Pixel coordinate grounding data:
───

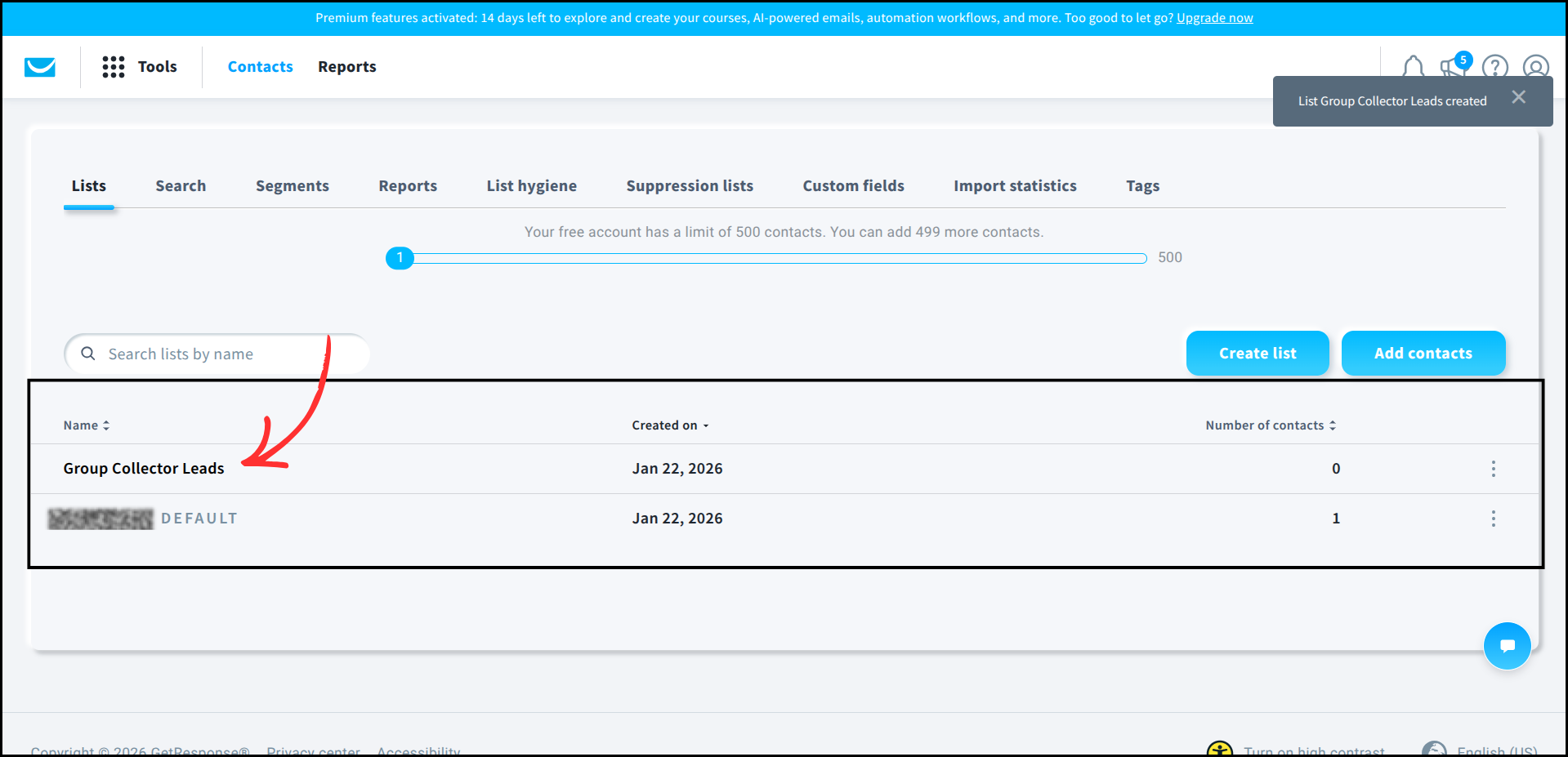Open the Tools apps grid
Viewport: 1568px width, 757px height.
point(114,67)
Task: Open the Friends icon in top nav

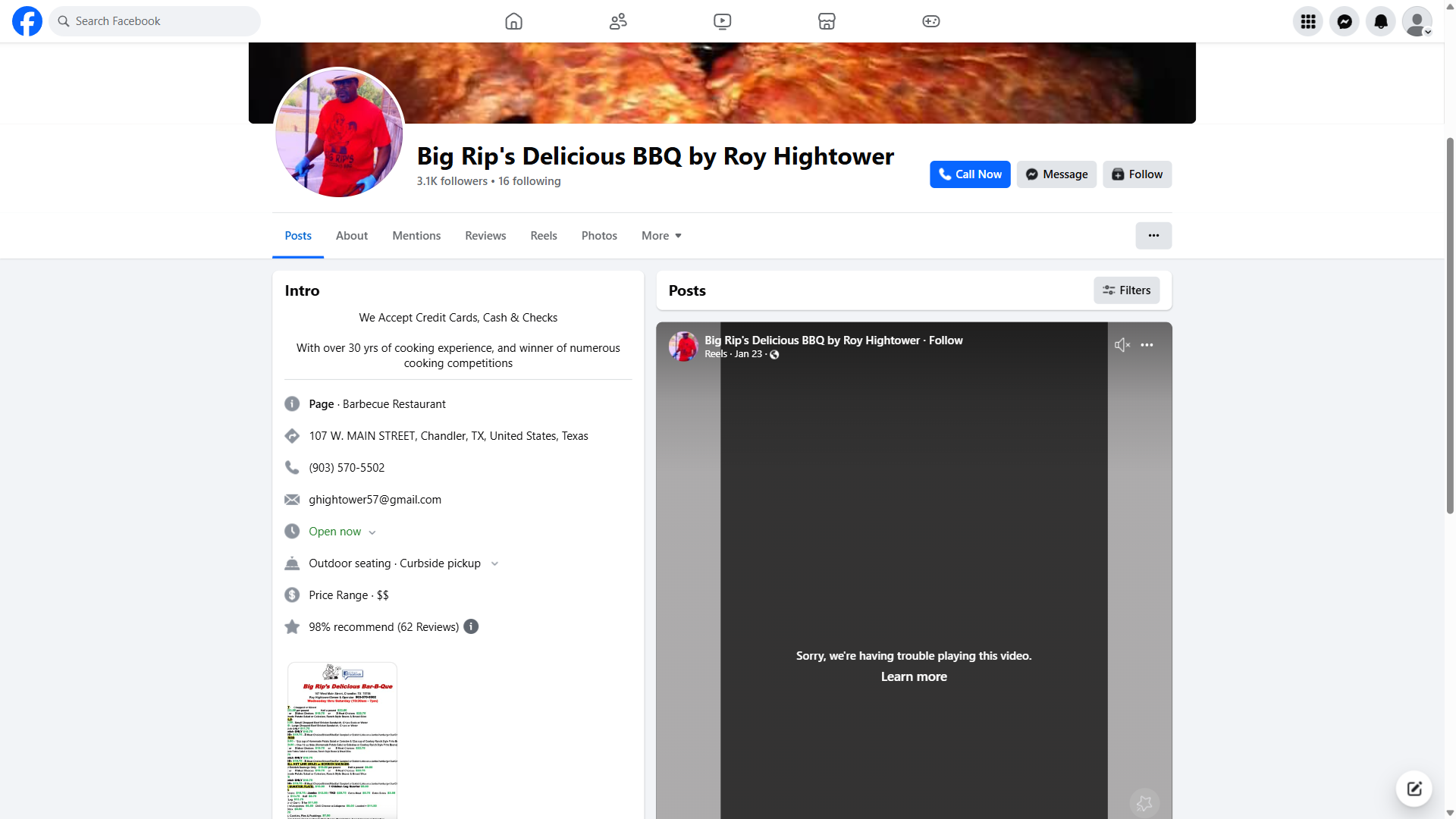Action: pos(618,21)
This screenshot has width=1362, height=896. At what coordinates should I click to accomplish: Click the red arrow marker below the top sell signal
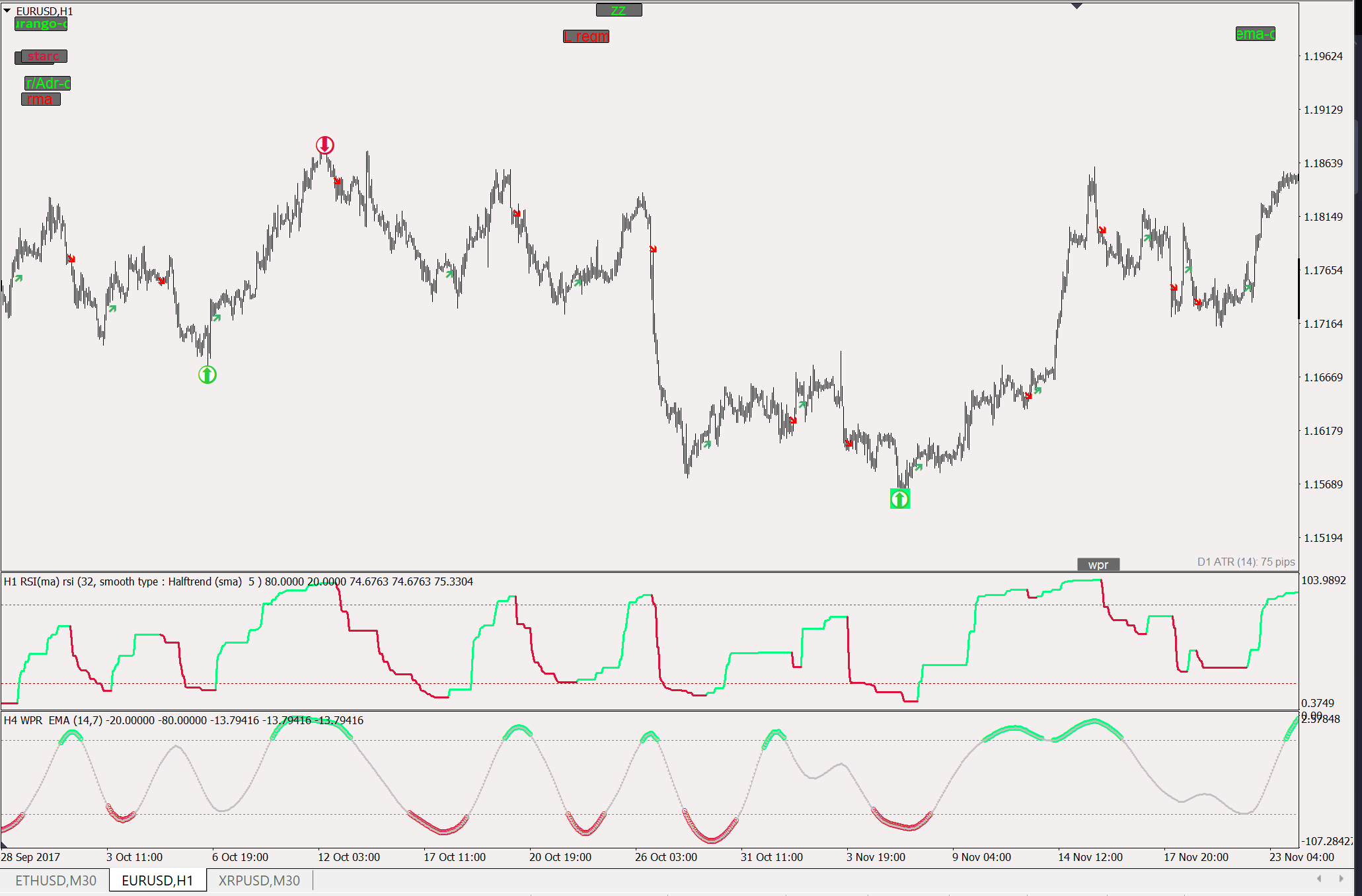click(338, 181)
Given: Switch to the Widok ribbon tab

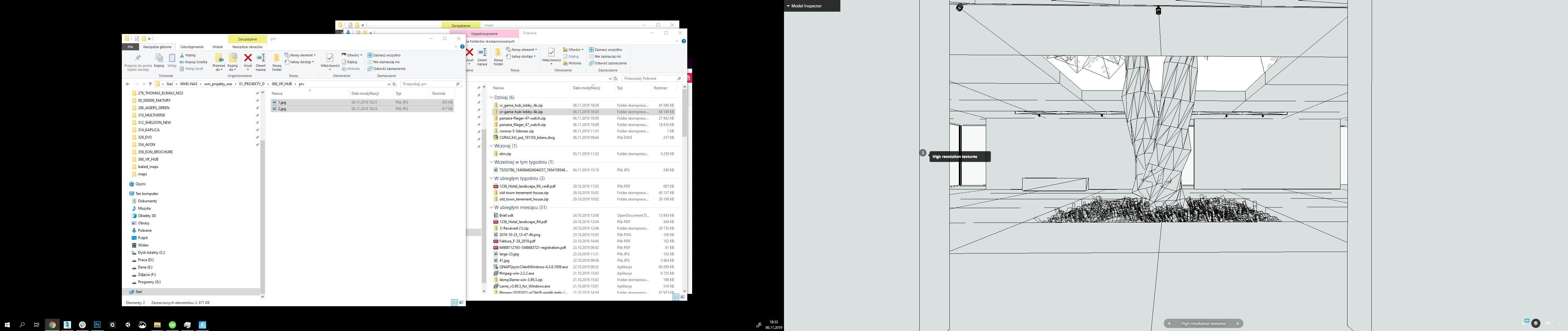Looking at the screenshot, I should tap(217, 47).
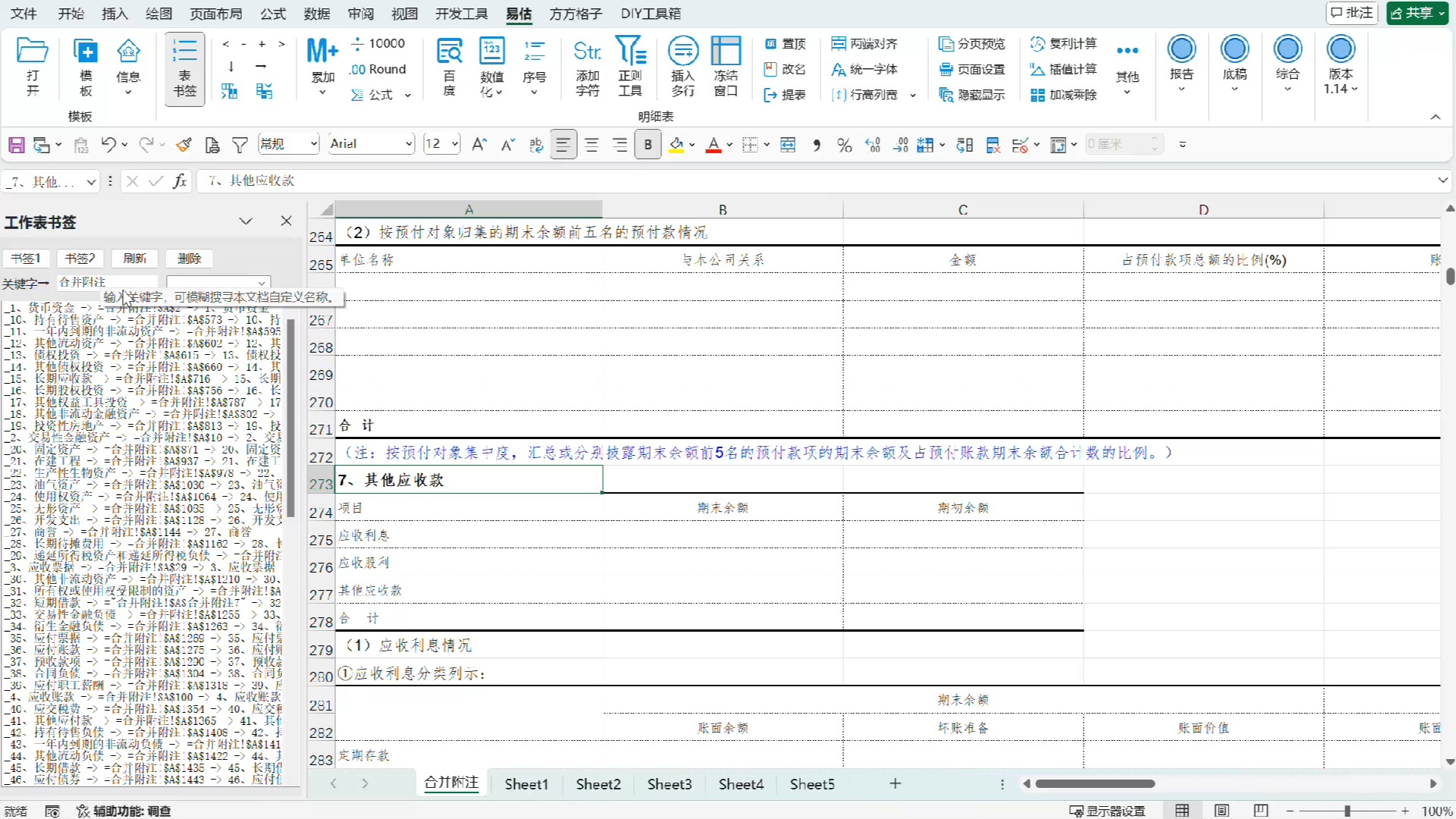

───

INSTRUCTIONS TO FOLLOW: Copy the lines of the records, beginning where the line containing "This screenshot has" appears and continuing through the final line, exactly and with no pictures.

WRITTEN RESPONSE:
This screenshot has width=1362, height=896. At what coordinates should I click to accomplish: Click the red arrow marker below the top sell signal
click(338, 181)
Given: Switch to the Widok ribbon tab

Looking at the screenshot, I should tap(217, 47).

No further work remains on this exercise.